──────── Study material

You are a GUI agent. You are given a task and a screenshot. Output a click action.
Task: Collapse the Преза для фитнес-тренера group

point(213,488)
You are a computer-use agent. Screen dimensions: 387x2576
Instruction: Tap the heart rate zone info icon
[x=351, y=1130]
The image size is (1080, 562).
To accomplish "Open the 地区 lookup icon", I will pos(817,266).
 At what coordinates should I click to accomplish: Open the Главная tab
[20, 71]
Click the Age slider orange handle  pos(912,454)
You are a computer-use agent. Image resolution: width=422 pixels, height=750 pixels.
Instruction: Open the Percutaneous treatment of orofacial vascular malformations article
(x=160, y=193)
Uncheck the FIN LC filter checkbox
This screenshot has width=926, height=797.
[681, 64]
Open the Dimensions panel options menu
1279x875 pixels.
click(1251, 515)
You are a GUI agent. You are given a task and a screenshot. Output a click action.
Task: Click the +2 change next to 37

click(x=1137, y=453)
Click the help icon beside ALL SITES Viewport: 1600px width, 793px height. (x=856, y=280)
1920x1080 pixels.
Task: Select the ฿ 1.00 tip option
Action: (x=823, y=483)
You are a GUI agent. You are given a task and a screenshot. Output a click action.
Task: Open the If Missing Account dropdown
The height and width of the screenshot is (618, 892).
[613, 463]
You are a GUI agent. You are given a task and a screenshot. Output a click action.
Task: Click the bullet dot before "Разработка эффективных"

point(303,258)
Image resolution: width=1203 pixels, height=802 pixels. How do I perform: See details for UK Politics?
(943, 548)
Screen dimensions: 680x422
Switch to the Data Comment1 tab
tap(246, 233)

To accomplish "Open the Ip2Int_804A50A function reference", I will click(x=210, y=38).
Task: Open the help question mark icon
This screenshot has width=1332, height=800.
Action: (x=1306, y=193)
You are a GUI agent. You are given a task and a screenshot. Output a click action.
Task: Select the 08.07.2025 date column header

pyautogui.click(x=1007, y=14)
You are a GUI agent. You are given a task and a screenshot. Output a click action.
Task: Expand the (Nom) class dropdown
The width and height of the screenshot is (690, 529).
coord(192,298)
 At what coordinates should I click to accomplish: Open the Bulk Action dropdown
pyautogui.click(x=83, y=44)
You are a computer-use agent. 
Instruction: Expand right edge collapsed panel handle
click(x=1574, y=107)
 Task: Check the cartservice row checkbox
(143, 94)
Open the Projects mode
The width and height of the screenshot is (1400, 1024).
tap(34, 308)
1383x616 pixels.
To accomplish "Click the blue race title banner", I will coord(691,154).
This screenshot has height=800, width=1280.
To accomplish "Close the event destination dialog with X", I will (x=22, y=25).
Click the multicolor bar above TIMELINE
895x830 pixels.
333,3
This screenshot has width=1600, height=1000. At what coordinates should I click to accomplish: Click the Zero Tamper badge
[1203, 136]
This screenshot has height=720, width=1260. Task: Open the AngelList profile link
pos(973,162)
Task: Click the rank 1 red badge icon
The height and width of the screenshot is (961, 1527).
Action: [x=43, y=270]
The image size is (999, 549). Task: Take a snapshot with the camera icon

────────────────

Would you please reproduce all of the lines above exactly?

● **Written solution**
You are a GUI agent. You are given a task and a screenshot. Output a click action.
Task: Collapse the Преза для фитнес-тренера group

point(213,488)
You are a computer-use agent. Screen dimensions: 387x2576
Instruction: Tap the heart rate zone info icon
[x=351, y=1130]
The image size is (1080, 562).
To accomplish "Open the 地区 lookup icon", I will pos(817,266).
 At what coordinates should I click to accomplish: Open the Главная tab
[20, 71]
Click the Age slider orange handle  pos(912,454)
You are a computer-use agent. Image resolution: width=422 pixels, height=750 pixels.
Instruction: Open the Percutaneous treatment of orofacial vascular malformations article
(x=160, y=193)
Uncheck the FIN LC filter checkbox
This screenshot has width=926, height=797.
[681, 64]
Open the Dimensions panel options menu
1279x875 pixels.
click(1251, 515)
You are a GUI agent. You are given a task and a screenshot. Output a click action.
Task: Click the +2 change next to 37

click(x=1137, y=453)
Click the help icon beside ALL SITES Viewport: 1600px width, 793px height. (x=856, y=280)
1920x1080 pixels.
Task: Select the ฿ 1.00 tip option
Action: (x=823, y=483)
You are a GUI agent. You are given a task and a screenshot. Output a click action.
Task: Open the If Missing Account dropdown
The height and width of the screenshot is (618, 892).
[613, 463]
You are a GUI agent. You are given a task and a screenshot. Output a click action.
Task: Click the bullet dot before "Разработка эффективных"

point(303,258)
Image resolution: width=1203 pixels, height=802 pixels. How do I perform: See details for UK Politics?
(943, 548)
Screen dimensions: 680x422
Switch to the Data Comment1 tab
tap(246, 233)

To accomplish "Open the Ip2Int_804A50A function reference", I will click(x=210, y=38).
Task: Open the help question mark icon
This screenshot has width=1332, height=800.
Action: (x=1306, y=193)
You are a GUI agent. You are given a task and a screenshot. Output a click action.
Task: Select the 08.07.2025 date column header

pyautogui.click(x=1007, y=14)
You are a GUI agent. You are given a task and a screenshot. Output a click action.
Task: Expand the (Nom) class dropdown
The width and height of the screenshot is (690, 529).
coord(192,298)
 At what coordinates should I click to accomplish: Open the Bulk Action dropdown
pyautogui.click(x=83, y=44)
You are a computer-use agent. 
Instruction: Expand right edge collapsed panel handle
click(x=1574, y=107)
 Task: Check the cartservice row checkbox
(143, 94)
Open the Projects mode
The width and height of the screenshot is (1400, 1024).
tap(34, 308)
1383x616 pixels.
To accomplish "Click the blue race title banner", I will coord(691,154).
This screenshot has height=800, width=1280.
To accomplish "Close the event destination dialog with X", I will (x=22, y=25).
Click the multicolor bar above TIMELINE
895x830 pixels.
333,3
This screenshot has width=1600, height=1000. At what coordinates should I click to accomplish: Click the Zero Tamper badge
[1203, 136]
This screenshot has height=720, width=1260. Task: Open the AngelList profile link
pos(973,162)
Task: Click the rank 1 red badge icon
The height and width of the screenshot is (961, 1527).
Action: [x=43, y=270]
The image size is (999, 549). Task: Take a snapshot with the camera icon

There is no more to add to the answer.